日本初のATR42-600 型機を導入し、2016年1月に「Newみぞか号」の運航を開始。
「Newみぞか号には、飛行機に搭乗しない人たちも楽しめる工夫が施されています。機体の下部には『くまモン』がサンタクロースに扮した『モンタクロース』が描かれています。この『モンタクロース』は飛行機の搭乗前に機体を覗き込んだり、飛行中に空を見上げることでその姿を楽しむことができます」(天草市自治体担当者・以下同)
天草エアラインは島民の貴重な交通手段
天草エアラインは観光のみならず、島民の交通手段として重要な役割を担っています。
「天草市から県庁所在地である熊本市までは、自動車で2時間以上かかります。そのため、天草エアラインは島民にとっての生活の足であり、大都市への移動手段を担っています。また、医療従事者が天草市に通勤するための交通手段としても利用されています。天草エアラインは島民にとって、無くてはならない交通インフラなのです」
しかし、天草エアラインは、運航している飛行機が1機のみの「日本一小さな航空会社」であり、1機体制のため、ダイヤの乱れに対応しづらいといった課題も抱えています。このため、天草エアライン単独では安定した運営が難しく、熊本県や天草市、上天草市、苓北町が機材維持にかかるコストを支援しています。さらに、天草市ではこの事業の支援にふるさと納税の寄附金を充当しています。
天草エアラインは新機体にリニューアル後、安定した搭乗率を維持していましたが、新型コロナウイルスの影響で運休を余儀なくされ、3年間ほぼ運航を停止していました。コロナが収束し、徐々に客足は戻りつつありますが、2024年度の乗客数は6万数千人にとどまり、コロナ前の8割程度にとどまっています。
そのため、天草エアラインではコロナ前の水準である年間8万人強の乗客数を目標に掲げ、乗客を呼び込むための数々の施策を実施しています。
市民も観光客もお得に搭乗できるキャンペーンを展開
天草エアラインは、地域活性化と観光促進を目的にさまざまな施策を展開しています。
天草市民向けには、初回搭乗キャンペーンやグループ利用キャンペーン、帰省応援キャンペーン、介護キャンペーン、高校生割など多様な割引制度を用意。

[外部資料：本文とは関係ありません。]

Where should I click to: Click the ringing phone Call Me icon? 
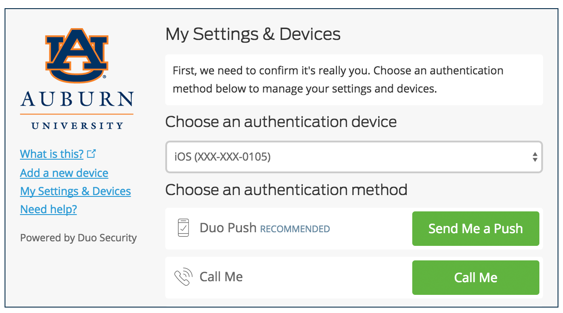(x=183, y=277)
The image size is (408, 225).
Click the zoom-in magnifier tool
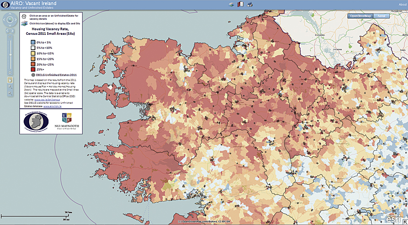pyautogui.click(x=10, y=87)
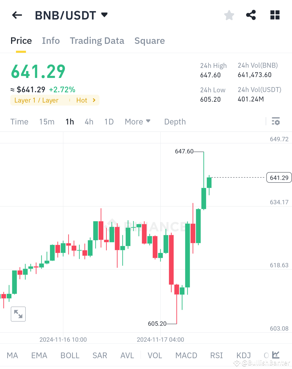Switch to the Trading Data tab
Viewport: 292px width, 369px height.
[x=97, y=41]
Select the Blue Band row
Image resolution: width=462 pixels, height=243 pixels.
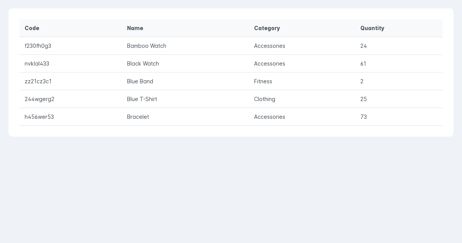tap(231, 81)
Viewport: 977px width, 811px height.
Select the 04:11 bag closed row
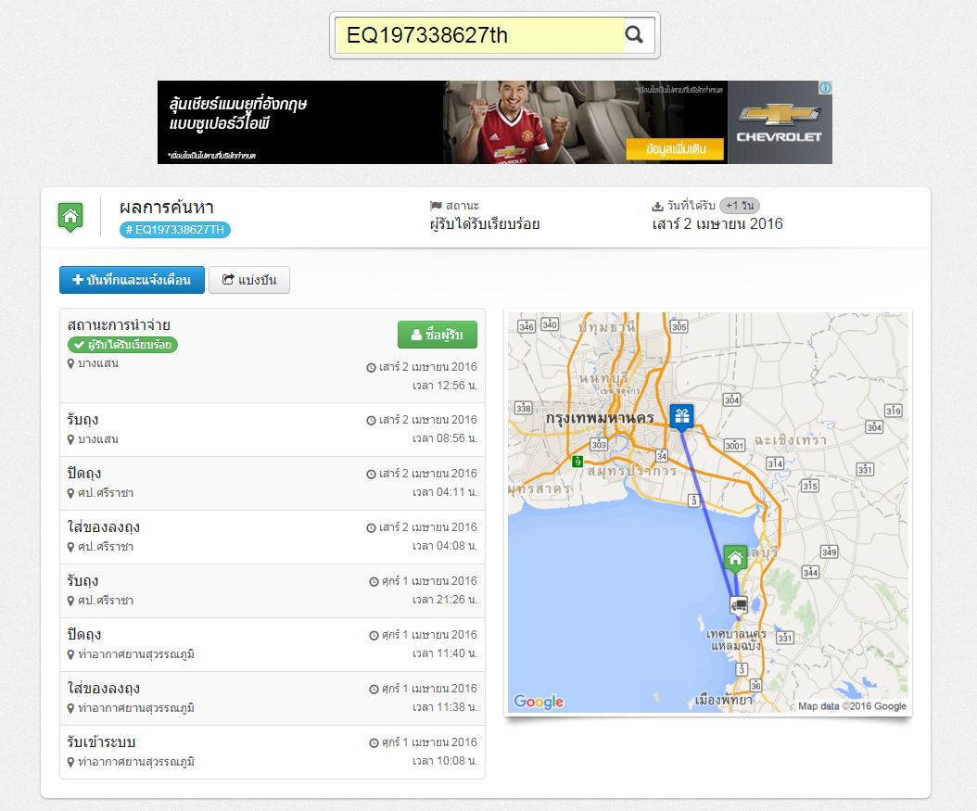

市民の暮らしに寄り添ったサービスを提供しています。
一方で、天草市民以外も利用できるキャンペーンも充実しています。例えば、クリスマスシーズンにはサンタクロースのコスチューム着用で割引を受けられる「サンタこす割」 、1日に全路線全便の連続搭乗にチャレンジできる 「乗るだけ運賃」など、ユニークな割引制度を展開し利用促進を図っています。
「天草市は人口減少が進んでおり、市民の利用が大幅に増えることは難しいですが、天草エアラインは日本全国にファンがいらっしゃるのが強みです。ぜひ、『みぞか号』を利用して天草に遊びに来ていだたきたいですね。また、インバウンドにも注力していきたいと考えています。今後はSNSなどを利用した広報活動にも力を入れ、天草の魅力を積極的に発信していきたいと考えています」
天草エアラインは、2025年3月に開港25周年を迎え、記念イベントでは家族連れやファンで大いににぎわいました。
天草市民はもちろん、全国のファンからも愛され続けている天草エアライン。ふるさと納税を通じて、天草市と天草エアラインのさらなる発展を応援してみませんか。
自治体情報
熊本県の南西部に位置するまち。人口は県下第3位、総面積は県下最大を誇ります。
天草は東シナ海、有明海、八代海の3つの海に囲まれ、大小120余の島々からなる諸島で、九州本土とは天草五橋と呼ばれる5つの橋で結ばれています。
温暖な気候を利用し、市の面積の約7割を占める山林から生み出される農産物、豊穣な3つの海で育まれた水産物など、農林水産資源にも恵まれています。
ふるさと納税の返礼品で特に人気の品は黒毛和牛、柑橘類、車海老など。
天草の豊かな自然環境で、草を中心とした飼料で飼育された天草黒牛はきめ細やかな霜降りと柔らかい肉質、あっさりとした脂、旨みの強い赤身 が特長です。年間出荷数が約400頭に限られている希少なブランド牛です。
天草黒牛はステーキや焼肉、しゃぶしゃぶなど、さまざまな料理でその美味しさを堪能できます。
豊かな芳香と甘くてジューシーな味わいが特徴の「デコポン」はJA熊本果実連が所有する登録商標であり、糖度が13度以上のものだけがその名を使用することができます。
ぷりぷりとした食感と甘みと旨みが濃厚な車海老は、刺身、天ぷら、焼き物、煮物など、あらゆる調理法で引き立つ風味が特徴です。